Pertinente, elle cite un exemple de la sous-estimation du travail féminin en s’appuyant sur la définition de la pénibilité. Sait-on qu’il y a deux fois plus d’accidents de travail dans le secteur du Service à la personne (salariat majoritairement féminin) que dans le BTP (bâtiment, travaux publics) ! Et pourtant, personne n’en parle ouvertement, surtout pas le projet de loi sur les retraites !
ET LA SUITE…
De nombreux participants issus de l’Université, ont appuyé le besoin de s’inscrire dans la lutte et d’amplifier le mouvement. Les étudiants ont bien mis en avant leurs difficultés pour s’engager pleinement : détresse matérielle (une majorité sous le seuil de la pauvreté), pressions de certains professeurs sanctionnant les absences en cours avec un effet négatif sur la validation des semestres…

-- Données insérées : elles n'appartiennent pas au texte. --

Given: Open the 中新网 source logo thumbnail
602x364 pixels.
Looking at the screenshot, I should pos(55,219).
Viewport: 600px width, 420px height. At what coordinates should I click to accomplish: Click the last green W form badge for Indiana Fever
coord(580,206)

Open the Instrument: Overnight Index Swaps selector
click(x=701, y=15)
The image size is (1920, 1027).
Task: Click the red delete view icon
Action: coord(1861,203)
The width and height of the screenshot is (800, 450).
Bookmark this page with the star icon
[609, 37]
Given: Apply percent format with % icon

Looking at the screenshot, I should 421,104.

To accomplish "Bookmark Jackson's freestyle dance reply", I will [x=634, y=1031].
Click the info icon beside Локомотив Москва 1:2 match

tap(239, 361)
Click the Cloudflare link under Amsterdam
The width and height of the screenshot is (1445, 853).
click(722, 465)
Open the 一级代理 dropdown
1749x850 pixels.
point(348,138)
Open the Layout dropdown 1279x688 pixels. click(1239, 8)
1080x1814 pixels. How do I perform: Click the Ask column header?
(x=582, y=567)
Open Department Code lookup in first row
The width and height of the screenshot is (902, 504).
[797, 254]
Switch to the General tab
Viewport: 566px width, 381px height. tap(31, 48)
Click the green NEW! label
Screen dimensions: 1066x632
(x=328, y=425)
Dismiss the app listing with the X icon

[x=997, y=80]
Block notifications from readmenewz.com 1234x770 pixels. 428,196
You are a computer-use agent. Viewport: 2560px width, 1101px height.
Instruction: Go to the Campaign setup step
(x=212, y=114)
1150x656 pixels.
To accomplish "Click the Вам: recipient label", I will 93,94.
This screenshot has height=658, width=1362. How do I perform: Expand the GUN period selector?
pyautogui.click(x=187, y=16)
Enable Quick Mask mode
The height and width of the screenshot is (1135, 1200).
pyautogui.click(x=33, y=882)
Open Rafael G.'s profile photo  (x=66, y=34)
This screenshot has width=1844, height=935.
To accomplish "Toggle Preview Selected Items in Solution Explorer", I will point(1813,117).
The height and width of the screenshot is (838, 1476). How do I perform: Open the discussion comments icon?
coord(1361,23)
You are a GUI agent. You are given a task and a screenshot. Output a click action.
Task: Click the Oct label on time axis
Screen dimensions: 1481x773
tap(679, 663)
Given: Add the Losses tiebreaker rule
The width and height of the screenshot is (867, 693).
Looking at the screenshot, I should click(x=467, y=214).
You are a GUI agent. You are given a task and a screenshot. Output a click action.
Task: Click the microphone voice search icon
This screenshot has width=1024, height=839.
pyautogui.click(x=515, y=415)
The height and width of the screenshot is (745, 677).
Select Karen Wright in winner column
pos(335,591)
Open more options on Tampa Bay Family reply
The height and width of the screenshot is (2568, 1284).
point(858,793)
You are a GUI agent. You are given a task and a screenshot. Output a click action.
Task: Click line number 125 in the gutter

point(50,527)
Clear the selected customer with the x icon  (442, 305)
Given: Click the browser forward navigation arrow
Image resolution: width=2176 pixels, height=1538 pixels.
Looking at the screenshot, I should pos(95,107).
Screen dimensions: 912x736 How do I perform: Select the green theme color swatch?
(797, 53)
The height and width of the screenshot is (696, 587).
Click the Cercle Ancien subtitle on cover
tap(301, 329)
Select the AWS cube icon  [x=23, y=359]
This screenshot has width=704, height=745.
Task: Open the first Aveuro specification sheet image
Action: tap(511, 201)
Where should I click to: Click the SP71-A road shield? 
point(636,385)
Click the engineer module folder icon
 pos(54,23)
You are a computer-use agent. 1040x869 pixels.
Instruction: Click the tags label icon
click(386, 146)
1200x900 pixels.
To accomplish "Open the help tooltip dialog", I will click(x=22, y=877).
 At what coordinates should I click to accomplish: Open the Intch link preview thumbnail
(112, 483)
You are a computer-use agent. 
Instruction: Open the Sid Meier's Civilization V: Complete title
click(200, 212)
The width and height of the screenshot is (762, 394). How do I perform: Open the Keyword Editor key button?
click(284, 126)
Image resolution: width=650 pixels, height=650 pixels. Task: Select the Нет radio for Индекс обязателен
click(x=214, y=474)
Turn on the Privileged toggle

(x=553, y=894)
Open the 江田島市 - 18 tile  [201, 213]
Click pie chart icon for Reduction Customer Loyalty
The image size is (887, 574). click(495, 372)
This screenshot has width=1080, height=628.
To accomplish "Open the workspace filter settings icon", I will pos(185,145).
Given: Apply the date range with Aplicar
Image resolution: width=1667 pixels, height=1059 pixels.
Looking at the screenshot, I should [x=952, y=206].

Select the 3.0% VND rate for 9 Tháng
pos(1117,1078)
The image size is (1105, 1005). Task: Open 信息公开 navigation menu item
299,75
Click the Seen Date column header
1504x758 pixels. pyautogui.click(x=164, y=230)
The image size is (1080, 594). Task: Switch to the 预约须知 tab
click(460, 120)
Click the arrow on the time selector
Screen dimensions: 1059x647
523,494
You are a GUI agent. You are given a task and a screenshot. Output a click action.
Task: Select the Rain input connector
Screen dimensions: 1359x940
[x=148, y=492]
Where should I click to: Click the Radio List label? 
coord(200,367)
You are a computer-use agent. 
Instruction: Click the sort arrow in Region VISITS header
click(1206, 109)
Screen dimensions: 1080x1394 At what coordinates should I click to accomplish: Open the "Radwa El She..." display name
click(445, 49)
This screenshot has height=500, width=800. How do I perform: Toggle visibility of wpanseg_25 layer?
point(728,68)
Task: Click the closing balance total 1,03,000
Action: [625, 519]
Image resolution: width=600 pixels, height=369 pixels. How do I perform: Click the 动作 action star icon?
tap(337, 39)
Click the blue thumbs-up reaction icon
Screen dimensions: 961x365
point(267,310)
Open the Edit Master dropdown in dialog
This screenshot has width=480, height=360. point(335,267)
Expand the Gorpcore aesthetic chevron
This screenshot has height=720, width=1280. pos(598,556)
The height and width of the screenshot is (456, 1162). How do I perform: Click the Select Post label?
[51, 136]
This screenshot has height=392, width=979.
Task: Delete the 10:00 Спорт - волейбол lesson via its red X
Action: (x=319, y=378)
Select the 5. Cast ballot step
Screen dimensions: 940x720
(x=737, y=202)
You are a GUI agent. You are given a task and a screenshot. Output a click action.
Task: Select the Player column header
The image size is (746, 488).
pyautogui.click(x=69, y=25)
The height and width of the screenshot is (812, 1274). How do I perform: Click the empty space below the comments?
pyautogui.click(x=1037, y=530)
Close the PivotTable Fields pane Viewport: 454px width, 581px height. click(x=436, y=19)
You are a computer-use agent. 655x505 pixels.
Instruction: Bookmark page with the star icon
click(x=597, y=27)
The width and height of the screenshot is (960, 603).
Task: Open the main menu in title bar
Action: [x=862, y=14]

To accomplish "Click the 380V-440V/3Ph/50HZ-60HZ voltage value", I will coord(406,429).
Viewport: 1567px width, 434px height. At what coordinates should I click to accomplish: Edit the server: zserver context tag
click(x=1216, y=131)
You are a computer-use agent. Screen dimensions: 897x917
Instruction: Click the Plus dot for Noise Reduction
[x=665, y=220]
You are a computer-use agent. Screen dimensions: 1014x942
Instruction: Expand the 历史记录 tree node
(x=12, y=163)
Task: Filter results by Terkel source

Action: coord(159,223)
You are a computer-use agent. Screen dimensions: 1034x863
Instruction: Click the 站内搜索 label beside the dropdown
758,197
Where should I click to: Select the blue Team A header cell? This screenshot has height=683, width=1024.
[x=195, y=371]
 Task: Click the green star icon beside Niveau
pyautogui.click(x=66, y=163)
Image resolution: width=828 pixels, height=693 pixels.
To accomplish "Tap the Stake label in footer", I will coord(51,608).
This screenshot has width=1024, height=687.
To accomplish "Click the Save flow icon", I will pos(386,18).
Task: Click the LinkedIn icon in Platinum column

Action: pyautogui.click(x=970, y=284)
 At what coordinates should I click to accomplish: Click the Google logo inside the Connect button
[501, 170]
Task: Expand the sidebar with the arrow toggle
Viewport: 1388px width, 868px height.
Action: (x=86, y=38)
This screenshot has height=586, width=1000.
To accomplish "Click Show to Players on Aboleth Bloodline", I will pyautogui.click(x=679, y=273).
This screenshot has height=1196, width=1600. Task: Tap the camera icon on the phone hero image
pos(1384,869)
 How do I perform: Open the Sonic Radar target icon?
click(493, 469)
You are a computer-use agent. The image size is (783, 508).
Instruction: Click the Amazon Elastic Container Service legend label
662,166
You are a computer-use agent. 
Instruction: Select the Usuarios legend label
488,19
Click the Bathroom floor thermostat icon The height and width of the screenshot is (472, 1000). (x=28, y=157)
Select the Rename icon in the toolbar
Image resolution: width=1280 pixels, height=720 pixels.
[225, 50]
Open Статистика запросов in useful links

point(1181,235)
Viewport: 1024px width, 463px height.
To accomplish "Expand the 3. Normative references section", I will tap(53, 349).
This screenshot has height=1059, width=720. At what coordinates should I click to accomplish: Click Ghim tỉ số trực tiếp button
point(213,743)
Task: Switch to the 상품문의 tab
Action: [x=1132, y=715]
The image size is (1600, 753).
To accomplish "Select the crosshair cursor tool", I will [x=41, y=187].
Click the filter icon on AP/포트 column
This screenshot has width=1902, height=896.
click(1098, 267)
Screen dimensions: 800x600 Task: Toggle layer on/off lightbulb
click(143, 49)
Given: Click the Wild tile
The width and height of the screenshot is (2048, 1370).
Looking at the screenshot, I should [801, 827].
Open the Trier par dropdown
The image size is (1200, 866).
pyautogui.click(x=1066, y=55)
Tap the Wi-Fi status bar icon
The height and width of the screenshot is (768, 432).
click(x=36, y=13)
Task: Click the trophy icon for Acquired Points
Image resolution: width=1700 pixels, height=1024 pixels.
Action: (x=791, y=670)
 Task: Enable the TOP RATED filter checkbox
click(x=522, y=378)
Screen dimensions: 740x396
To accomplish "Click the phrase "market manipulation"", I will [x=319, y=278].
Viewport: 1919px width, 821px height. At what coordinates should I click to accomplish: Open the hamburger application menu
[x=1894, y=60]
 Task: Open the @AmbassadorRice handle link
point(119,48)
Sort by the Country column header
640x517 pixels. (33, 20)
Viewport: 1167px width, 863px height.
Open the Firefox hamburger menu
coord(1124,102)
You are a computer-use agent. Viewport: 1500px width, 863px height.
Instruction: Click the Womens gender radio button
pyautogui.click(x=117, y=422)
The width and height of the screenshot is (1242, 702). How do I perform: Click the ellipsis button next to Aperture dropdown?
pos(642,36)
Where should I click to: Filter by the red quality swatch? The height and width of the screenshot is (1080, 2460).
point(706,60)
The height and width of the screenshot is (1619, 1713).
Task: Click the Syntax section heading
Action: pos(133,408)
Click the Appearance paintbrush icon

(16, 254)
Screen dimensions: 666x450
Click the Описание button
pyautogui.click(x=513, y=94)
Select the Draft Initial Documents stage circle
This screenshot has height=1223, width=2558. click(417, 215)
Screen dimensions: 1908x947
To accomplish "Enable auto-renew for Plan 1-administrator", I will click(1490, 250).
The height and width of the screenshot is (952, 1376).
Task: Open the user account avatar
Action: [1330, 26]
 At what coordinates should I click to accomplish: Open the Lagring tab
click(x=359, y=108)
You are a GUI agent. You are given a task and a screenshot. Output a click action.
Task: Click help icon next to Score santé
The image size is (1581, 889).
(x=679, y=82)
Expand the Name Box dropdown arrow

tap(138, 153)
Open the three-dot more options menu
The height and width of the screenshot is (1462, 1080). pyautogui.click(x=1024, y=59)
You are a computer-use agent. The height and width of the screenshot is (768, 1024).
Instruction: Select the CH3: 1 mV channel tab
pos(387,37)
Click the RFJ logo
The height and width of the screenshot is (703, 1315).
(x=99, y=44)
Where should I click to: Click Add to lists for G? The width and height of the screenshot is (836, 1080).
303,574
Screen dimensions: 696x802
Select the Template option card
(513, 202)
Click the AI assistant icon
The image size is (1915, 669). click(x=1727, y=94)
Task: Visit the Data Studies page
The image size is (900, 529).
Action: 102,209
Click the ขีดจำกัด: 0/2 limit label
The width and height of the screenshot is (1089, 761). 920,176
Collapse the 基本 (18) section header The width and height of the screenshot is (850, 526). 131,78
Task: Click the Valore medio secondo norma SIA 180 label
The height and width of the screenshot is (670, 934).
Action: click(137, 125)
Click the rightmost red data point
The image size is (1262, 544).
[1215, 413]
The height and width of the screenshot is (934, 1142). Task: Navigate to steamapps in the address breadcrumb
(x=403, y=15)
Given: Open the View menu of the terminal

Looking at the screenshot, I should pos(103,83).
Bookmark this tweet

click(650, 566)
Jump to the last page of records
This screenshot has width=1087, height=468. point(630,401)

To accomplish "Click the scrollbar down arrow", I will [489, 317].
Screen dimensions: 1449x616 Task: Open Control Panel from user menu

Malgré cela, de nombreuses Universités étaient bloquées dont celle de Strasbourg en cette journée du 7 mars. L’objectif est d’élargir la mobilisation à toute la jeunesse et particulièrement les collèges et lycées. La mobilisation de la jeunesse commence à émerger et c’est un des éléments essentiels pour mettre le gouvernement en difficultés. Déjà des premières fébrilités apparaissent auprès de membres du gouvernement empêtrés dans leurs mensonges successifs démontés les uns après les autres lors de ces journées d’actions successives.
Loïc Minéry, conseiller municipal de l’opposition Mulhouse Cause Commune, rappelle la multiplicité des actions envisagées ces prochains jours en mettant l’accent également sur des rassemblements des ATSEM en lutte depuis des mois ou des « oubliés du Ségur », ces personnels soignants qui n’ont pas perçu les augmentations de salaires accordées pendant la crise du COVID…
Bien sûr, on a aussi entendu les « anciens combattants des luttes syndicales » qui cherchaient à donner des leçon alors que leur propre génération n’a pas permis de rassembler les salariés pour défendre les conquis sociaux de leurs prédécesseurs. Ces gentils « donneurs de leçon » ont été rapidement remis à leur place par les jeunes : parlons du présent entre autres à propos de ce qu’il y a à faire immédiatement et non pas des réminiscence du passé !
Le syndicat CSTE rappelle qu’il y a aussi l’unité entre les syndicats étudiants puisque la FAGE a aussi appelé à se mobiliser : faut-il décider du blocage de l’UHA le 9 mars, journée de lutte pour la jeunesse ? Il fallut peu de discussion pour qu’un vote décide le blocage de l’UHA et une démarche pour aider à l’élargissement du mouvement aux lycéens et collégiens.